Il s’ensuit que le casier judiciaire de M. [D] comporte 36 mentions pour de nombreuses condamnations et révocations de sursis et qu’il avait été déjà incarcéré lors de son placement en détention le 30 novembre 2024.
Cette circonstance est objectivement de nature à minorer considérablement le choc carcéral.
JRDP – 40/24 – 5ème page
M. [D] fait notamment valoir que sa détention a été particulièrement dommageable en raison du choc psychologique ressenti. Il indique que cette détention provisoire a suscité chez lui beaucoup d’angoisse et des pensées suicidaires.
Il convient néanmoins de relever que le requérant ne produit aucun certificat médical ou attestation d’un médecin spécialisé permettant de corroborer ses déclarations, de sorte que cette circonstance n’apparaît pas établie.
En considération de ces éléments il convient de fixer le montant du préjudice moral subi par M. [D] à la somme de 500 €.

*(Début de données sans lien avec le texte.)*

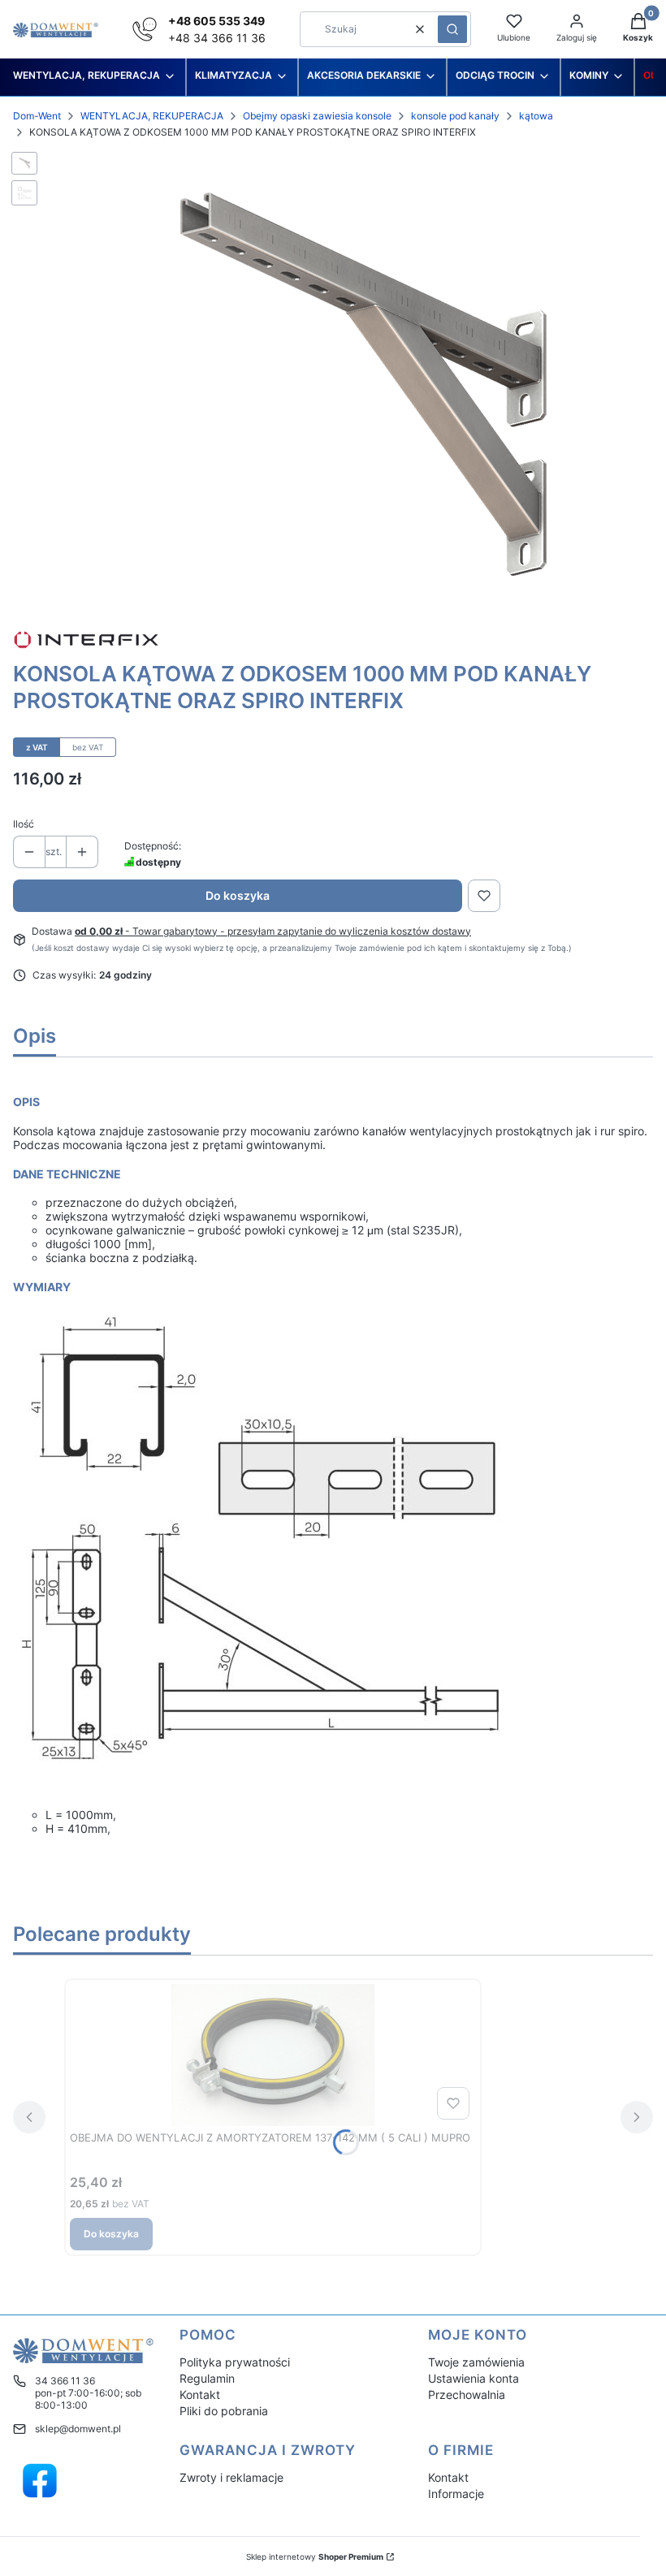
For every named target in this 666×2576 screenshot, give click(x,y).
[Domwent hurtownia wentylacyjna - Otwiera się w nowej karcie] (40, 2481)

Sur les frais irrépétibles :
Il sera alloué à M. [D] la somme de mille deux cents euros (1 200 €) au titre des frais engagés pour la présente procédure.
Sur les dépens :
Les dépens seront laissés à la charge du Trésor public.
PAR CES MOTIFS,
Après débats en audience publique
statuant publiquement et contradictoirement,
DECLARONS recevable la requête de M. [I] [D] ;
ALLOUONS à M. [I] [D] la somme de cinq cents euros (500 €) au titre de son préjudice moral';
ALLOUONS à M. [I] [D] la somme de mille deux cents euros (1'200 €) au titre de l’article 700 du code de procédure civile';
LAISSONS les dépens à la charge du Trésor Public.
Ainsi fait, jugé et prononcé par M. Jean SEITHER, premier président de la cour d’appel de DOUAI, le 10 décembre 2025,
en présence de M. Augustin JOBERT, avocat général
,
assisté de M. Christian BERQUET, greffier qui a signé la minute avec le premier président.